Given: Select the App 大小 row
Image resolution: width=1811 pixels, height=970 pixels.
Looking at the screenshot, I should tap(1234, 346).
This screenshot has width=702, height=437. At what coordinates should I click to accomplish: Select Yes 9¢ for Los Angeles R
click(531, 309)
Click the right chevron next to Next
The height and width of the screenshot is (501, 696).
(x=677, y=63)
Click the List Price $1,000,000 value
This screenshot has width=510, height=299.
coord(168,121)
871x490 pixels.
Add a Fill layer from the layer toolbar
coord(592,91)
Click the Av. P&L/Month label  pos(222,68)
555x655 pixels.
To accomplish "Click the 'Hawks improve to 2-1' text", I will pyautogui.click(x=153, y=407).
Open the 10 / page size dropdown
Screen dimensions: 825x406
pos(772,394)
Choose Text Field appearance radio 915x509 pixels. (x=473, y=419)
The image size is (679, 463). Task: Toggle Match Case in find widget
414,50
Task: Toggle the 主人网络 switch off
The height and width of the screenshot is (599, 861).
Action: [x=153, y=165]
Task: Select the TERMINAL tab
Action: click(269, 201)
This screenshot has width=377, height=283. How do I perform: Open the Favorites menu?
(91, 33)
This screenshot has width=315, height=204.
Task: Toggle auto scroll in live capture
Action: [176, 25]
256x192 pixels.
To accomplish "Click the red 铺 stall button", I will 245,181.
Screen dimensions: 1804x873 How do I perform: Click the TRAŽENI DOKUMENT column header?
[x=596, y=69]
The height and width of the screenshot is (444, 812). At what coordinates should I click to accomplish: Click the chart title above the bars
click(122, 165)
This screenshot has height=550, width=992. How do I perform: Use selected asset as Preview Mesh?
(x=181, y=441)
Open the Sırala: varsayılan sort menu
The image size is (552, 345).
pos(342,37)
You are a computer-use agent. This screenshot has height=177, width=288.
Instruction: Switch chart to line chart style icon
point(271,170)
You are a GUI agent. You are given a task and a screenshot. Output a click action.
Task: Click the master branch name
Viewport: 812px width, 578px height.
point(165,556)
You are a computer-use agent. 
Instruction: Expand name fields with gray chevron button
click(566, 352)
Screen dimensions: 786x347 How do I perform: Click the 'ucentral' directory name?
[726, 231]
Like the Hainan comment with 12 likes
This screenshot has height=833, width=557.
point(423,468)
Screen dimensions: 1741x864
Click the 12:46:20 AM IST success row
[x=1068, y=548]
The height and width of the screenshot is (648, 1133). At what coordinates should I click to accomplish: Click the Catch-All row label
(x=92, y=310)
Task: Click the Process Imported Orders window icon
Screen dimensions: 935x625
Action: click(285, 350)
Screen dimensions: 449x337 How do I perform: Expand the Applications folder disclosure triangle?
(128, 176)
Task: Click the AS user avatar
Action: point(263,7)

— WHAT YOU NEED TO DO —
Change every "Screen dimensions" in the rows above to "Display size" and give the rows again, leaving everything else as it is.

— TASK RESPONSE —
Given: Select the App 大小 row
Image resolution: width=1811 pixels, height=970 pixels.
Looking at the screenshot, I should tap(1234, 346).
This screenshot has width=702, height=437. At what coordinates should I click to accomplish: Select Yes 9¢ for Los Angeles R
click(531, 309)
Click the right chevron next to Next
The height and width of the screenshot is (501, 696).
(x=677, y=63)
Click the List Price $1,000,000 value
This screenshot has width=510, height=299.
coord(168,121)
871x490 pixels.
Add a Fill layer from the layer toolbar
coord(592,91)
Click the Av. P&L/Month label  pos(222,68)
555x655 pixels.
To accomplish "Click the 'Hawks improve to 2-1' text", I will pyautogui.click(x=153, y=407).
Open the 10 / page size dropdown
Display size: 825x406
pos(772,394)
Choose Text Field appearance radio 915x509 pixels. (x=473, y=419)
The image size is (679, 463). Task: Toggle Match Case in find widget
414,50
Task: Toggle the 主人网络 switch off
The height and width of the screenshot is (599, 861).
Action: [x=153, y=165]
Task: Select the TERMINAL tab
Action: click(269, 201)
This screenshot has width=377, height=283. How do I perform: Open the Favorites menu?
(91, 33)
This screenshot has width=315, height=204.
Task: Toggle auto scroll in live capture
Action: [176, 25]
256x192 pixels.
To accomplish "Click the red 铺 stall button", I will 245,181.
Display size: 1804x873 How do I perform: Click the TRAŽENI DOKUMENT column header?
[x=596, y=69]
The height and width of the screenshot is (444, 812). At what coordinates should I click to accomplish: Click the chart title above the bars
click(122, 165)
This screenshot has height=550, width=992. How do I perform: Use selected asset as Preview Mesh?
(x=181, y=441)
Open the Sırala: varsayılan sort menu
The image size is (552, 345).
pos(342,37)
You are a computer-use agent. This screenshot has height=177, width=288.
Instruction: Switch chart to line chart style icon
point(271,170)
You are a GUI agent. You are given a task and a screenshot. Output a click action.
Task: Click the master branch name
Viewport: 812px width, 578px height.
point(165,556)
You are a computer-use agent. 
Instruction: Expand name fields with gray chevron button
click(566, 352)
Display size: 786x347 How do I perform: Click the 'ucentral' directory name?
[726, 231]
Like the Hainan comment with 12 likes
This screenshot has height=833, width=557.
point(423,468)
Display size: 1741x864
Click the 12:46:20 AM IST success row
[x=1068, y=548]
The height and width of the screenshot is (648, 1133). At what coordinates should I click to accomplish: Click the Catch-All row label
(x=92, y=310)
Task: Click the Process Imported Orders window icon
Display size: 935x625
Action: click(285, 350)
Display size: 449x337 How do I perform: Expand the Applications folder disclosure triangle?
(128, 176)
Task: Click the AS user avatar
Action: point(263,7)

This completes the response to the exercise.